A potential advantage of IRS over other vector control measures, such as LLINs, is that insecticide resistance management is possible through the rotation of different chemical classes. The Global Plan for Insecticide Resistance Management (GPIRM) was developed by the WHO in 2012, but a key factor limiting the implementation of resistance management techniques is the lack of new insecticides with different modes of action [68]. Chlorfenapyr SC formulation of the pyrrole chemical class was evaluated by WHOPES in 2013 and 2014 but was found to have a short residual efficacy of between 0 and 4 weeks [31]. Chlorfenapyr has great potential to be an important IRS insecticide due to the mode of action being different to existing IRS formulations and therefore there is low risk of cross-resistance. However, further development is required to improve the residual performance [69]. Another promising IRS formulation with a different mode of action is the neonicotinoid, clothianidin WP that is currently undergoing laboratory phase WHOPES evaluation [70]. It is critically important that new, long-lasting and affordable insecticides are developed urgently so that a portfolio of viable insecticides are made available for sustainable IRS campaigns with a goal leading towards malaria elimination. The Innovative Vector Control Consortium (IVCC) is likely to have a critical role and is currently in the process of developing new long-lasting IRS insecticides through product development partnerships with industry [71]. In order to encourage a more sustainable market for IRS products UNITAID recently committed $65 million through the IVCC over 4 years which will reduce the price of a new insecticide from $23.50 to $15 by 2020. The rationale is to build up production and batch scale as well as a larger and more competitive market to sustain affordable pricing [72]. Indeed, pyrethroid insecticides were considered expensive when first used for IRS. However, the price decreased from $20 per kg of deltamethrin WP in 1999 to just $4 by 2004 due to several factors including improved manufacture processes, larger scale production and added competition [35, 73].

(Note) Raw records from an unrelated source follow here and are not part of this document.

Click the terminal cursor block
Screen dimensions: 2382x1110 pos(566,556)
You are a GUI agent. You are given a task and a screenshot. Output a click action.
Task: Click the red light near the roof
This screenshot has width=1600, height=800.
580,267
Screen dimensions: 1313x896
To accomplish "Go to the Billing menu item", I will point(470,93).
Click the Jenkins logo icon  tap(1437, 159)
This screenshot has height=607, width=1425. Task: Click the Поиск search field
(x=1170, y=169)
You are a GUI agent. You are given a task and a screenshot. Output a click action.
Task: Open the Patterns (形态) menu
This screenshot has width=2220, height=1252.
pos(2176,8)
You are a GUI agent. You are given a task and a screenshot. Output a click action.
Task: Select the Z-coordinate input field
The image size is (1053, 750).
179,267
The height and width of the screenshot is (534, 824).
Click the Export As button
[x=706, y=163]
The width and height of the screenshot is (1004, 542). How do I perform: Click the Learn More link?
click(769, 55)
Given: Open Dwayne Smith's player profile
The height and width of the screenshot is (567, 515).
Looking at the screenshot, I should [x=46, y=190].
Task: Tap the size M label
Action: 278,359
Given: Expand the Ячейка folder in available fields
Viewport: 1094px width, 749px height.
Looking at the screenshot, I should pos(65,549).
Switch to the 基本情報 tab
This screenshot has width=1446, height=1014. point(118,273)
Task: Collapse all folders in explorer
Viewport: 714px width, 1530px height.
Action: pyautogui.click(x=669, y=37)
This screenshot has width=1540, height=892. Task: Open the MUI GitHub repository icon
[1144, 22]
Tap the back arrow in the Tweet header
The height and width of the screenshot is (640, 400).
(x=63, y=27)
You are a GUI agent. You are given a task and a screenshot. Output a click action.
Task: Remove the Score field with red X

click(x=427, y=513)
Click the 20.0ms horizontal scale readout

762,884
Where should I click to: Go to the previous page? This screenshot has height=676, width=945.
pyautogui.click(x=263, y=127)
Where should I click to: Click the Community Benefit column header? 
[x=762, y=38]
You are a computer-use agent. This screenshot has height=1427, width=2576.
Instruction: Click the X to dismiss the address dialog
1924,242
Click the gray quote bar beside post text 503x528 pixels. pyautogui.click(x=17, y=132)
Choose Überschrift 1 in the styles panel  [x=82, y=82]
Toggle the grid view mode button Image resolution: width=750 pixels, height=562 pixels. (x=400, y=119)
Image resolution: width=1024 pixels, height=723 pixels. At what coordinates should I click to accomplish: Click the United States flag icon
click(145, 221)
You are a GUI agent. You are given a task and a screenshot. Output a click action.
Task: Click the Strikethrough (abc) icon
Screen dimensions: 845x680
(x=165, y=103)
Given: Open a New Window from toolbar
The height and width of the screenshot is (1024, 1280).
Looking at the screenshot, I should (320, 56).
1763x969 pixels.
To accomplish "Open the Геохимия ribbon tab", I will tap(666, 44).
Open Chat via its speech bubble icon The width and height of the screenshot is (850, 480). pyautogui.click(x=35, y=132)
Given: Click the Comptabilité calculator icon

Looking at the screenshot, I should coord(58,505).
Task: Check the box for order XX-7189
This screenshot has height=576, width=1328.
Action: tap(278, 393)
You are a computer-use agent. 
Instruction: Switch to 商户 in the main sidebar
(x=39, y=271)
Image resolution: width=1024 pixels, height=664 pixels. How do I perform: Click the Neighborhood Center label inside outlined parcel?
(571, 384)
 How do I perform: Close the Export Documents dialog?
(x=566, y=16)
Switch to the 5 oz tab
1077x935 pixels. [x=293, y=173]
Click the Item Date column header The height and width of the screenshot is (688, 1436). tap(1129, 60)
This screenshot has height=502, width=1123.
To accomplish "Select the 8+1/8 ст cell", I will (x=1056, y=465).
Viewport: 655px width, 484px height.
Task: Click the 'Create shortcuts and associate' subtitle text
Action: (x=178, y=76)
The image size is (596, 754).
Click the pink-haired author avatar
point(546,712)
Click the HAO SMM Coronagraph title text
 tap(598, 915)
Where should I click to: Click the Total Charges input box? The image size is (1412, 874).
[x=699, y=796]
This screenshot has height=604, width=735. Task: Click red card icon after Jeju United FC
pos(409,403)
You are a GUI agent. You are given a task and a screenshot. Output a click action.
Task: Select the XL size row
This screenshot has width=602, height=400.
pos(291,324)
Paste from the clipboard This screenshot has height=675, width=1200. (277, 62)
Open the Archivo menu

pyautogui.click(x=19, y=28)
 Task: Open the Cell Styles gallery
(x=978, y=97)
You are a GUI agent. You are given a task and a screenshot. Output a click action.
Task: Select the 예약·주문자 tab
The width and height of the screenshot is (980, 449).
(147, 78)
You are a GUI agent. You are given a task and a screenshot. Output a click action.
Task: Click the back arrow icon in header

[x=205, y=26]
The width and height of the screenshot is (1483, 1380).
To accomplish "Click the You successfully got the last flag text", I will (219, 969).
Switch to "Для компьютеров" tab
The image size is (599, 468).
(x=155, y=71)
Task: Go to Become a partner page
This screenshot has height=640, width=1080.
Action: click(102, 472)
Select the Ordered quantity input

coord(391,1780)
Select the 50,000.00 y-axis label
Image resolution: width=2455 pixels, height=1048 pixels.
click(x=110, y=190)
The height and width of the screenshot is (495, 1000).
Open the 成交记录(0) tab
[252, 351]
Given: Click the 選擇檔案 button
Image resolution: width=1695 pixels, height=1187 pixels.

There have been unprecedented reductions in malaria cases, and all-cause child mortality across much of sub-Saharan Africa in recent years largely as a result of increased spending on vector control, diagnostics and treatment. The subsequent resurgence in malaria cases following the end of GMEP in 1969 highlights the fragility of such gains when control efforts are weakened [74]. If no new cost-effective insecticides are developed there is a real danger that the downward trends for IRS coverage will continue. Malaria resurgence following downscaling of IRS, as reported in parts of Benin, Tanzania and Uganda is a major threat and there are currently no new cost-effective and widely applicable control measures than can feasibly replace IRS for use in combination with LLIN.